Without wearing a single outfit that could be considered truly rule-breaking, Obama has rewritten the playbook. In early 2009, when the first lady’s official website was launched featuring a photo of her wearing a sleeveless dress, the Chicago Tribune reported that it had received hundreds of online responses, many of which criticised the look for its inappropriate informality. Since then, the trend for the sleeveless dress as grownup but fun, dressy but comfortable – fuelled, in huge part, by Obama herself – has grown and grown. She made it OK for a middle-aged woman to wear a dress showcasing arms that speak of serious push-ups, as well as those signature warm Mobama hugs. In that sense, she represents a generation growing old in a different way. Many of her fashion choices – from the girlish, bridal Jason Wu gown she wore for the first inauguration to the full skirts she often favours for daytime – are looks that not long ago would have been thought too young, too cute, for a woman in her 50s to carry off. Instead, she has captured something of the confidence of a generation who will not accept that they should slip into the shadows.

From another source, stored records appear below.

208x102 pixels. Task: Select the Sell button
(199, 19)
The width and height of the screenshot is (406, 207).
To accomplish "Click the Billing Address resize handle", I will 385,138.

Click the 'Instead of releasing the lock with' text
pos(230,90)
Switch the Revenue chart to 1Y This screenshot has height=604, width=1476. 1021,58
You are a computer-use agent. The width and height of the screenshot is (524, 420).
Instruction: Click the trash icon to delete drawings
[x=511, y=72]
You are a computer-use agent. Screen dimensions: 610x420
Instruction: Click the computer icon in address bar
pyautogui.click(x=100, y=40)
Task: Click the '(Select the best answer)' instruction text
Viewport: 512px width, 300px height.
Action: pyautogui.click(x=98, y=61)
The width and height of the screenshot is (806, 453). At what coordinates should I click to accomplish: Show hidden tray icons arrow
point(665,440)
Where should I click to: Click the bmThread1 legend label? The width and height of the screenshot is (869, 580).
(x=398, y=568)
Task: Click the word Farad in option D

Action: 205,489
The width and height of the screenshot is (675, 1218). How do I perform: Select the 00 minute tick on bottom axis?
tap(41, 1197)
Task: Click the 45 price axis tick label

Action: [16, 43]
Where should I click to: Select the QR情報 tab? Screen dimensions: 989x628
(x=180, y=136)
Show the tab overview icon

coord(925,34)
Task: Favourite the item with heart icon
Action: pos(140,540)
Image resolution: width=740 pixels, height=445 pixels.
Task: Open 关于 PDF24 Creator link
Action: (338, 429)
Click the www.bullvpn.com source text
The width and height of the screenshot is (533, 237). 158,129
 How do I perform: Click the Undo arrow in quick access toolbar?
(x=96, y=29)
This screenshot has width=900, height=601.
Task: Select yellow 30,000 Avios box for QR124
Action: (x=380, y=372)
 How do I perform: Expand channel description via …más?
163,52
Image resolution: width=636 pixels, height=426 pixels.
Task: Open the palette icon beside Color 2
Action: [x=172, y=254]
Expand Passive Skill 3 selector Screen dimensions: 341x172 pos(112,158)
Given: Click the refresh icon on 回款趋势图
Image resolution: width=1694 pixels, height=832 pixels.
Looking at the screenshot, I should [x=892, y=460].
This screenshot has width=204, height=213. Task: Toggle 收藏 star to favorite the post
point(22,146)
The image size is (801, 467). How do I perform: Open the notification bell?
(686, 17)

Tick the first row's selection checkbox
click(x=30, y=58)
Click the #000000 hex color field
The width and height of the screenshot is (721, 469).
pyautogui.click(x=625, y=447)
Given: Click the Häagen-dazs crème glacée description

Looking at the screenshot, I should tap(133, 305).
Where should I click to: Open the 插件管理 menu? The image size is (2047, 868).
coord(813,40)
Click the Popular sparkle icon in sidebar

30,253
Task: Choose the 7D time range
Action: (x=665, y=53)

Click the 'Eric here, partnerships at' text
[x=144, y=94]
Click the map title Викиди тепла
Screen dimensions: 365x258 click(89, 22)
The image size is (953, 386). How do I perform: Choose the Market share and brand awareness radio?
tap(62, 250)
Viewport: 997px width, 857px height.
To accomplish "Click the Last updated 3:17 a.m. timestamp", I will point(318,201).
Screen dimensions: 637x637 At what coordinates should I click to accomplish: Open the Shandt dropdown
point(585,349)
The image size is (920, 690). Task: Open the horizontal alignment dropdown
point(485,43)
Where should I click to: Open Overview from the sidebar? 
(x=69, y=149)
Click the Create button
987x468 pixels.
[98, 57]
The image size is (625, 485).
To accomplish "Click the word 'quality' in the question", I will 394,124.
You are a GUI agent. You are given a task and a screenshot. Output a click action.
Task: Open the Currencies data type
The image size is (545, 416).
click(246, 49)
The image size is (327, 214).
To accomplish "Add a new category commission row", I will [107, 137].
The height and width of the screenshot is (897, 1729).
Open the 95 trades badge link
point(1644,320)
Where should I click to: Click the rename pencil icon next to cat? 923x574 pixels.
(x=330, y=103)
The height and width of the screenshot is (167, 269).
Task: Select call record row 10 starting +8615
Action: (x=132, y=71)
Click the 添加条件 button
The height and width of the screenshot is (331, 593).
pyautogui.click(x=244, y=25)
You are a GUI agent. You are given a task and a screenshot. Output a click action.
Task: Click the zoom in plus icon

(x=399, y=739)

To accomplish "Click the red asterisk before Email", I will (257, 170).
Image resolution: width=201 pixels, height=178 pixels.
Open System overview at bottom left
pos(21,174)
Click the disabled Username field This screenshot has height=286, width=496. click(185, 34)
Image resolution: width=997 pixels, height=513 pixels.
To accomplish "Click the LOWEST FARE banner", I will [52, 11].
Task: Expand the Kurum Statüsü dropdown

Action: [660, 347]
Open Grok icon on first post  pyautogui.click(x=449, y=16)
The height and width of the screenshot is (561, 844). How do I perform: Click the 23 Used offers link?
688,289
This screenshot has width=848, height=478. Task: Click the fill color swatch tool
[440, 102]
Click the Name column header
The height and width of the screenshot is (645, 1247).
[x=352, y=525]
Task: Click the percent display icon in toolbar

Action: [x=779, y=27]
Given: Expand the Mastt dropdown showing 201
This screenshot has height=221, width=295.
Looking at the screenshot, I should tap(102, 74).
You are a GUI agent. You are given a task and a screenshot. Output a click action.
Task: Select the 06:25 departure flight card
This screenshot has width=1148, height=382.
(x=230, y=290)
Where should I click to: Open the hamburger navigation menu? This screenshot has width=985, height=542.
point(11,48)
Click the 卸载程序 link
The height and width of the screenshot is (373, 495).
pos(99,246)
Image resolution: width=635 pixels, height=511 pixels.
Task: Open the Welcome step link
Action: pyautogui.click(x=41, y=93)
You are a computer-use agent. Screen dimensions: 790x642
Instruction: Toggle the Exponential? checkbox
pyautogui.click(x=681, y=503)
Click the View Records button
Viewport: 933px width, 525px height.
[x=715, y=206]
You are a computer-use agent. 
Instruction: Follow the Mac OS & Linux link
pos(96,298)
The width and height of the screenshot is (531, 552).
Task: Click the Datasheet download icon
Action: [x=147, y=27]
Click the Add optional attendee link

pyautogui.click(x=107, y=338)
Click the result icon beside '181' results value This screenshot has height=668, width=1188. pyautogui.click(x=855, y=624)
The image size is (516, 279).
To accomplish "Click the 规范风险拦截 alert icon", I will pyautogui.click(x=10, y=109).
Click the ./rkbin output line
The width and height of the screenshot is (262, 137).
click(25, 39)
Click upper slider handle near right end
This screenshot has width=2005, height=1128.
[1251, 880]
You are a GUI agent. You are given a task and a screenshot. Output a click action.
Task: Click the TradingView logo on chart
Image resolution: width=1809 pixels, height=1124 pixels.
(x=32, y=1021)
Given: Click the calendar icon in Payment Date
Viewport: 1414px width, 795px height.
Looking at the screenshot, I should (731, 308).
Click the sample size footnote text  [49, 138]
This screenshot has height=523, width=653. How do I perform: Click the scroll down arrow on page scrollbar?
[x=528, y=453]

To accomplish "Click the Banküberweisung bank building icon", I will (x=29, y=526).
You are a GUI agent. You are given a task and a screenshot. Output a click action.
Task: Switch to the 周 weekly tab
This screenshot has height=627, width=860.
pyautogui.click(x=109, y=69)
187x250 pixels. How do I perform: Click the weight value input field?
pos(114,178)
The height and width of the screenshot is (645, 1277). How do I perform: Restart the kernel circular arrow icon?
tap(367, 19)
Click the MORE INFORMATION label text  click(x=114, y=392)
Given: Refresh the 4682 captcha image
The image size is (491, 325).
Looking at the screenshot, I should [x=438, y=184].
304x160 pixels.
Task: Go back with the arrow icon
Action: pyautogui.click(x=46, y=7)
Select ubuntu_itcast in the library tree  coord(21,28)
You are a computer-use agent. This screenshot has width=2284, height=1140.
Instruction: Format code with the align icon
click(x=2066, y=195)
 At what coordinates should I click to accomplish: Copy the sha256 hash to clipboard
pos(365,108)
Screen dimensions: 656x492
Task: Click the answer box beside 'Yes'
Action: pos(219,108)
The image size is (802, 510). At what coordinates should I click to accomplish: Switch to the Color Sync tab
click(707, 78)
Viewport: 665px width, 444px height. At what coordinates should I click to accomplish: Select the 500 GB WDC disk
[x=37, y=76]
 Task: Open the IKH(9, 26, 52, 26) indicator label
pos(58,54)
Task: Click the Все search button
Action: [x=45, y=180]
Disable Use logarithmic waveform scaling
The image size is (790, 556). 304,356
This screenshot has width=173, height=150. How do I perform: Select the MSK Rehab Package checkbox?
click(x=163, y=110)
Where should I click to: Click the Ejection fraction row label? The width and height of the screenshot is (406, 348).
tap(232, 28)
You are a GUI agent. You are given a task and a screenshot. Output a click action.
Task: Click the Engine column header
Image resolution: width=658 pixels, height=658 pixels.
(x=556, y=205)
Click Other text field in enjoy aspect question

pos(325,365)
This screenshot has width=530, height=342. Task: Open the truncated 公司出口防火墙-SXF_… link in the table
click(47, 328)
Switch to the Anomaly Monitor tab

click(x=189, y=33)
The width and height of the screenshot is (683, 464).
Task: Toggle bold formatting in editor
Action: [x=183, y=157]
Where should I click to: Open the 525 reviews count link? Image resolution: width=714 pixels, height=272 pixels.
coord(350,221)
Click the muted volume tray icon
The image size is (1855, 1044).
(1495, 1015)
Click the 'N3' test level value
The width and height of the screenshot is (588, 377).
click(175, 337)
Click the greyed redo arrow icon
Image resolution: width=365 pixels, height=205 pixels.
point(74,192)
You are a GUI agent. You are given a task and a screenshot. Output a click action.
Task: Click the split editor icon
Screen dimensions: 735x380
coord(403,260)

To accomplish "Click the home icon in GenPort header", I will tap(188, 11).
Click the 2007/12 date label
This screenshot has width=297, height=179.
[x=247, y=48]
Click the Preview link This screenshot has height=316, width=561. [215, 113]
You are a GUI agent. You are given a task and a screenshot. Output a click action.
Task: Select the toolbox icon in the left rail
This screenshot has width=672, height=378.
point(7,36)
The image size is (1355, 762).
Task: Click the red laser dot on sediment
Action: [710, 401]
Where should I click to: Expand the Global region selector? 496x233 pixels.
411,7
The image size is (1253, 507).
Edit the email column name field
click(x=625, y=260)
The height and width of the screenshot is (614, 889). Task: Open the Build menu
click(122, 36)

Obama wore a girlish, bridal Jason Wu gown for the first inaugural ball in 2009. Photograph: Saul Loeb/AFP/Getty Images

Obama has consistently played down any interest in fashion. “It’s so hard. I’m kind of a tomboy-jock at heart, but I like to look nice,” she told ABC news in 2008. But she has steered her image carefully nonetheless. When she appeared on the cover of American Vogue in March 2009, she did it on condition that the choice of dress was hers, without input from the Vogue team, and that she used her own hair and makeup stylists, something the magazine had not agreed to before. Even the designer and film-maker Tom Ford, renowned for his control freak tendencies, alluded to Obama’s strictures in a recent interview with the Hollywood Reporter, when he related the experience of dressing the first lady for an audience with the Queen in 2011. “Doing something like that is easy because you’re dictated to,” he said. “‘She needs to wear that colour, she has to have gloves, she doesn’t like this, she doesn’t like that.’ It’s pretty simple.”

Simple, but strategic. Obama’s mastery of fashion is less about the clothes than about a modern woman’s innate understanding that visual messaging is a crucial part of public life. As she told American InStyle magazine last month, “We can fool ourselves into thinking that everybody is still watching the evening news, but I live with Generation Z, and I know that their habits, the way they take in information, are so different… We’ve got to meet our constituents where they are, and they’re on Snapchat.”

Obama has been on Snapchat since June. Her opening post? A selfie and the emoji of the girl in pink, her hand raised. This is a woman who doesn’t need a microphone to get her words across.